Hospitals underuse technology to prevent retained surgical items
Many hospitals have yet to embrace technologies that would reduce the risk of leaving surgical items in patients, USA Today reported.
Retained foreign bodies, such as sponges, account for almost half of all reported surgical "never events," according to a Feb. 28 announcement from University Hospitals in Ohio. With 32 million surgical procedures performed annually, roughly 4,000 retained sponge incidents occur each year, or about 11 per day.
Such incidents can rack up high costs for awards and legal fees, not to mention non-reimbursable services and poor pay-for-performance metrics, according to University Hospitals.

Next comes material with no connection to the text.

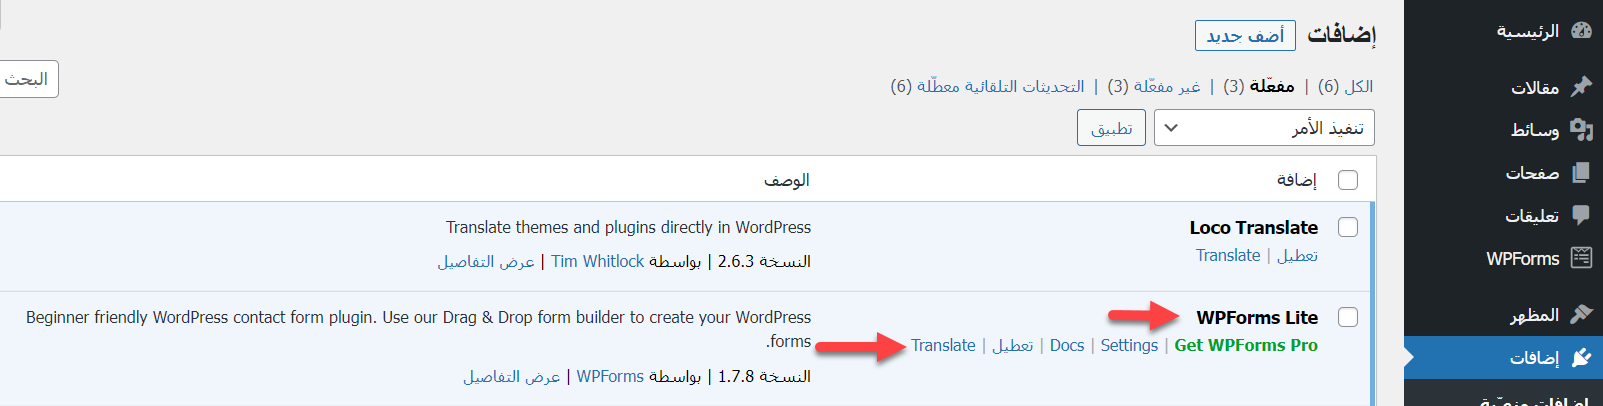The image size is (1603, 406).
Task: Open the bulk actions dropdown
Action: pos(1264,128)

In fact, hospitalizations caused by a retained sponge or instrument cost hospitals an average $60,000 per case, while related malpractice suits average between $100,000 and $200,000 per case, noted USA Today.

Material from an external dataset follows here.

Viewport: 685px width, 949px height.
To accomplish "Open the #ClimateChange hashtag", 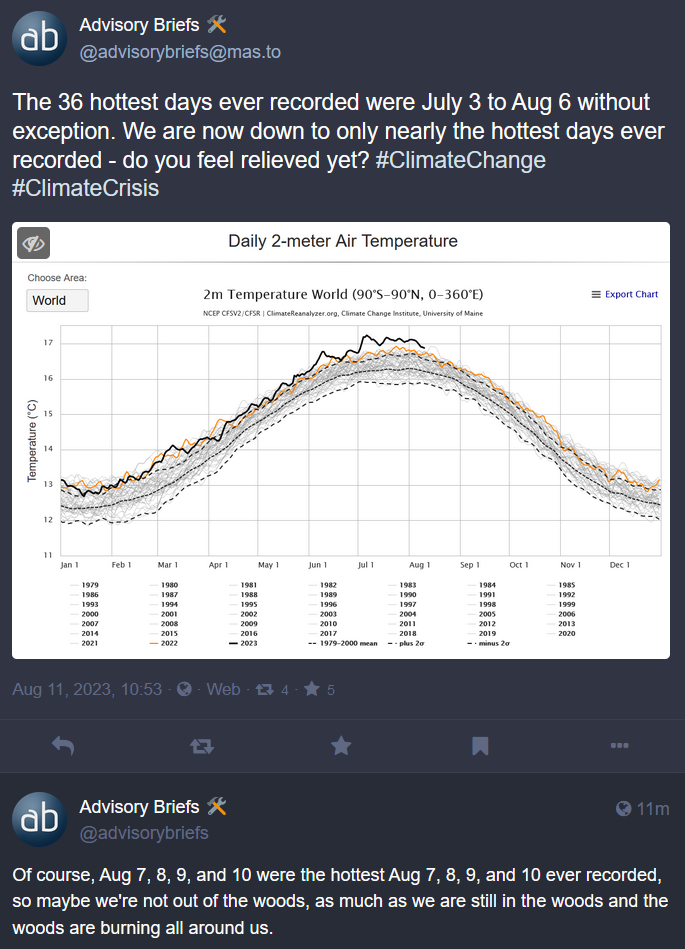I will click(461, 160).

St. Mary's Medical Center in San Francisco, for instance, has been fined $75,000 for leaving a foreign object in a surgical patient. St. Mary's is among seven California hospitals that face a combined $775,000 in fines for patient safety violations, FierceHealthcare reported last month.
But with already tight budgets, hospitals hesitate to implement tools that reduce the risk of leaving sponges and instruments in patients. Fewer than 15 percent of U.S. hospitals use sponges equipped with electronic tracking devices, according to a USA Today survey of the device manufacturers.
Some hospitals and health systems have found that sponge-tracking systems not only improve patient safety but also save money. IU Health only spends about $8 per surgery to implement a sponge-tracking system at its three hospitals. In return, the hospitals haven't lost a sponge in five years, USA Today reported.
The University of Michigan Health System uses bar codes for sponges and electronic radiology orders to keep track of tools used during operations and prevent the so-called never events, FierceHealthIT previously reported.